> ПОКАЗАННЫЙ ОТРЫВОК
-*-

Невидимая сила. Как работает американская дипломатия - Уильям Бёрнс
Шрифт:
Интервал:
Закладка:
– Мне не хотелось бы взывать к вашему ирландскому чувству долга или вашей католической вере, – сказал он, – но я считаю вас прекрасным специалистом и был бы весьма признателен, если бы вы остались еще на год.
Я заметил, что он как раз неплохо сыграл на свойственном католикам-ирландцам чувстве долга – ведь теперь я был обязан ему за приглашение на ланч.
После того, как наш секретный канал уже стал частью истории, мы с Джейком играли лишь эпизодическую, вспомогательную роль в переговорах по всеобъемлющему ядерному соглашению, которые продолжались в течение 2014 г. и первом полугодии 2015 г. За долгие часы и дни секретных переговоров у нас сложились относительно доверительные отношения с Арагчи, Тахт-Раванчи и их коллегами, а также с Зарифом. Хотя иранцы знали, что путь к всеобъемлющему соглашению пролегает через «Группу 5 + 1», они прекрасно понимали, что в основе успеха лежат контакты США с Ираном, которые теперь стали открытыми и регулярными. Даже начисто лишенные сентиментальности иранцы, видимо, иногда ностальгировали по нашим менее формальным встречам в рамках секретного канала в 2013 г.
Госсекретарь Керри с головой ушел в работу по заключению всеобъемлющего соглашения – он и Зариф были главными драйверами процесса. Венди Шерман неутомимо и искусно руководила работой значительно расширившейся команды переговорщиков, в которую теперь вошли Джим Тимби и Норм Роул, а также высококвалифицированные эксперты из министерства финансов, министерства энергетики и других ведомств. Благодаря экспертным знаниям в области ядерной отрасли и творческому мышлению министра энергетики Эрни Мониза были устранены разногласия с его иранским коллегой Али Салехи, который тоже был выпускником Массачусетского технологического института. Я несколько раз присоединялся к нашей команде в тесных конференц-залах венского отеля «Палас Кобург», где быстро привык и к неторопливому ритму многосторонних переговоров, и к меню шведского стола. Во второй половине 2014 г. по просьбе Керри я несколько раз конфиденциально беседовал с Зарифом. Перед марафоном переговоров в Лозанне весной 2015 г. я негласно встретился в Женеве с Арагчи и Тахт-Раванчи. Поскольку Конгресс торопил нас и настаивал на введении новых, более жестких санкций, а иранцы тормозили решение ключевых вопросов, я прямо сказал им:
– Мы продвинулись очень далеко, но, может быть, мир обойдется и без нашего соглашения.

-*-

> ЗАПИСАННЫЕ ДАННЫЕ
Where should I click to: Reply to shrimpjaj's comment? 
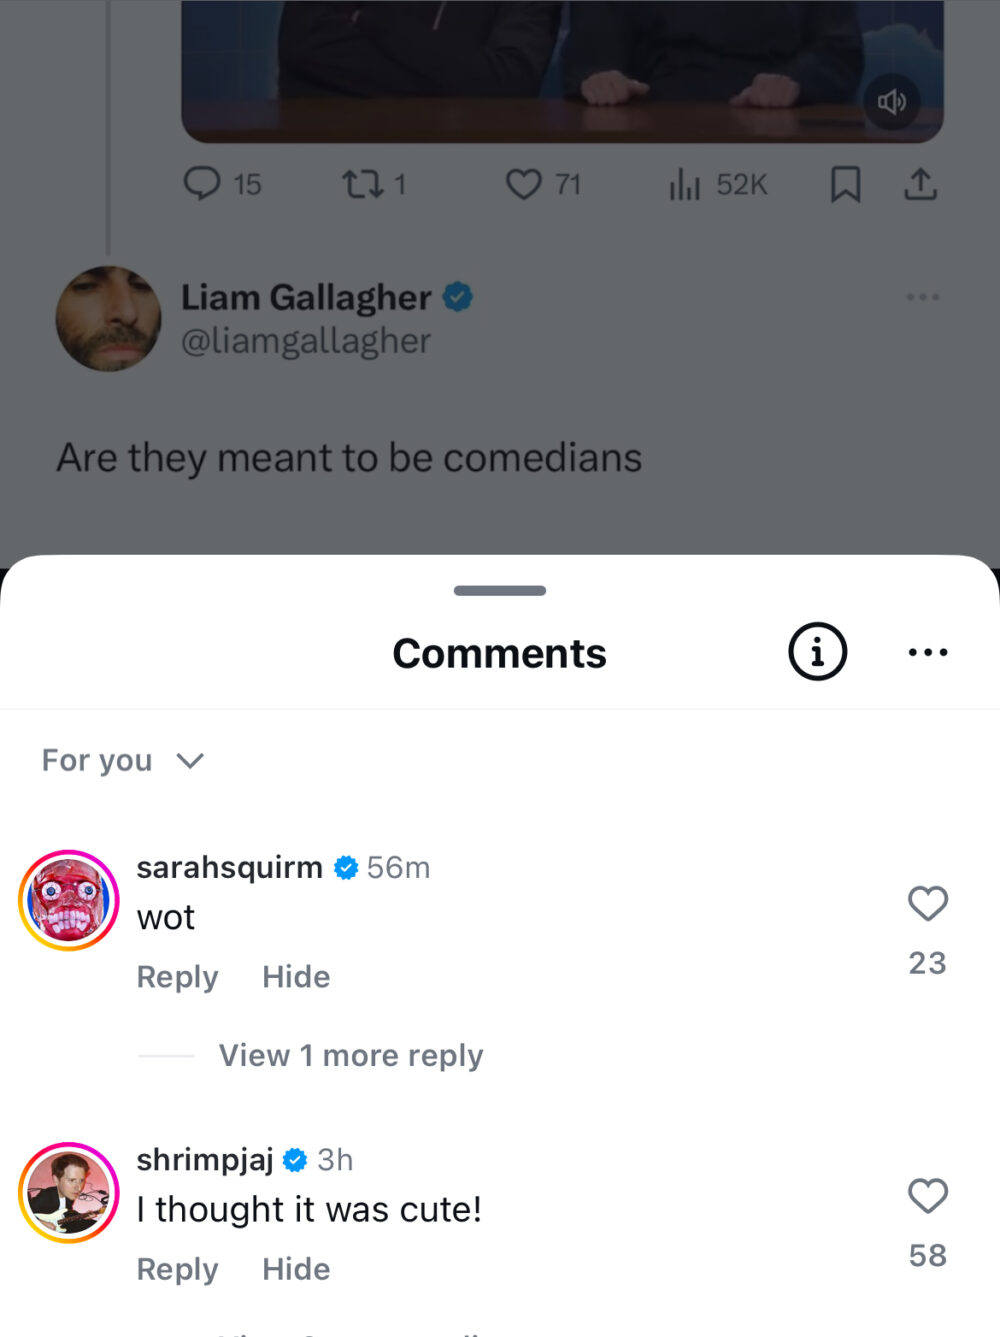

-*-

> ЧТО НУЖНО СДЕЛАТЬ
Продолжите отрывок о переговорах США с Ираном по ядерному соглашению, начиная сразу после его последней фразы.

> РЕЗУЛЬТАТ ВЫПОЛНЕНИЯ
Мои слова заставили их задуматься.
Переговоры Керри с Зарифом и Кэти Эштон в Лозанне в конце марта и начале апреля 2015 г. были самым длительными, в которых участвовали госсекретари со времен Кэмп-Дэвида в 1978 г. В итоге 2 апреля было объявлено о достижении договоренности по основным положениям «Совместного всеобъемлющего плана действий», а в июле соглашение было подписано. В обмен на частичное ослабление санкций Иран обязался навсегда отказаться от разработки ядерного оружия и согласился на строгие долгосрочные ограничения гражданской ядерной программы. При этом 98 % иранских запасов обогащенного урана и почти две трети центрифуг должны были быть ликвидированы. Соглашение отрезало Ирану и другие потенциальные пути к созданию атомной бомбы, поскольку предусматривало демонтаж активной зоны ядерного реактора на предприятии по производству тяжелой воды в Эраке и мощностей по производству оружейного плутония. Был запущен механизм строгих проверок и мер контроля, в том числе перманентных. По меньшей мере на ближайшее десятилетие «время прорыва» – время, за которое Иран мог произвести количество оружейного урана, достаточное для создания атомной бомбы, – увеличивалось с двух-трех месяцев, обеспечиваемых «Совместным планом действий», примерно до года. Мы достигли поставленной цели – перекрыли возможный путь к войне.
* * *Когда мы впервые тайно вылетели в Оман в начале 2013 г., трудно было даже вообразить, что иранскую ядерную проблему – в то время самую взрывоопасную в международном пейзаже – удастся решить средствами дипломатии. Этому препятствовала, помимо всего прочего, и долгая история обид и недоверия в американо-иранских отношениях. Политика Тегерана и Вашингтона была разрушительной, в ней почти не оставалось места для маневрирования и готовности к риску. Ядерная проблема как таковая была настолько сложна и запутанна, что могла свести с ума любого. У нас почти не было оснований полагать, что удастся преодолеть хотя бы одно из этих препятствий, не говоря уже обо всех.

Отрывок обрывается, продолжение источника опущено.